Son olarak, ligde en son namağlup liderliğini sürdüren Fenerbahçemiz'in 4. haftadaki maçında görmüştük Kuddusi Müftüoğlu'nu. Tuncay'la bulduğumuz tertemiz golümüz ofsayt gerekçesiyle iptal edilmiş, rakibin Okan Yılmaz ile bulduğu ofsayt olan golü verilmiş, gole giden Tuncay'ın düşürülüşüne lütfen sarı kart gösterilmiş ve hedefe ulaşılmıştı. Fenerbahçe Sakaryaspor'da 3 puan bırakmıştı. Kararlar birbirine ne kadar benziyor değil mi?
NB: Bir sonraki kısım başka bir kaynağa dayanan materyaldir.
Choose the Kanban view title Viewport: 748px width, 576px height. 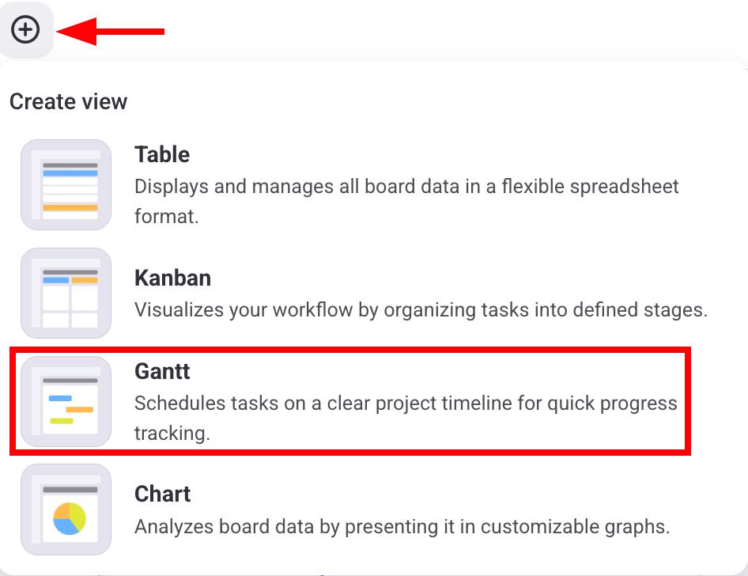tap(172, 278)
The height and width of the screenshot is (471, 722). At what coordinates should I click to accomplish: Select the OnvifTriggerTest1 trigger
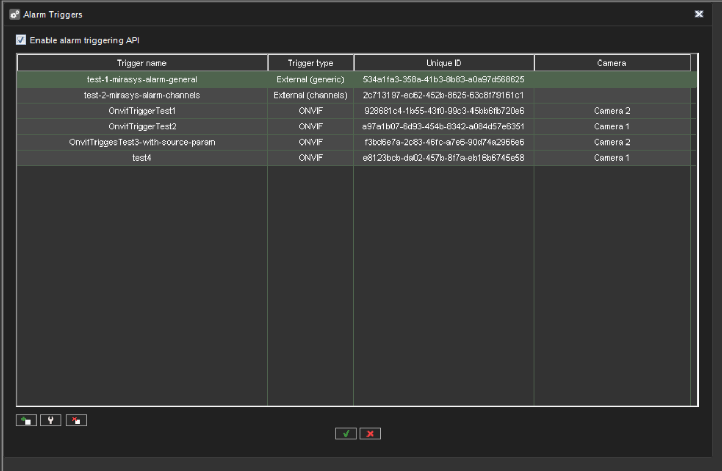coord(142,111)

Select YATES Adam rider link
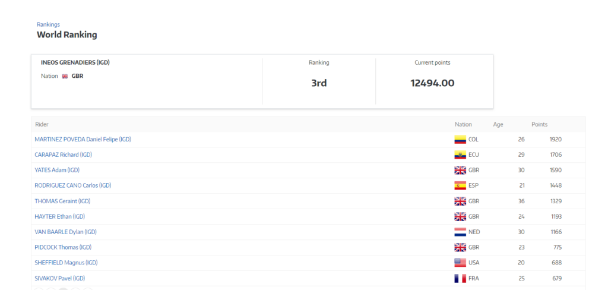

Ama başroldeki kişi bu sefer Kuddusi'ydi. Kuddusi 3 puanı kazanırken, Halis avucunu yaladı. İşte tecrübe farkı burada. Bunları söylememin bir nedeni daha var. Kuddusi geçen bu uzun zamandan sonra ilk kez bir maç yönetecek. Ne hikmetse bu kadar ara vermiş veya dinlendirilmiş bir hakem doğrudan son haftaların formda takımı Bursa'nın Galatasaray'la oynayacağı çok önemli maça atanıyor. Gel de, art niyet arama...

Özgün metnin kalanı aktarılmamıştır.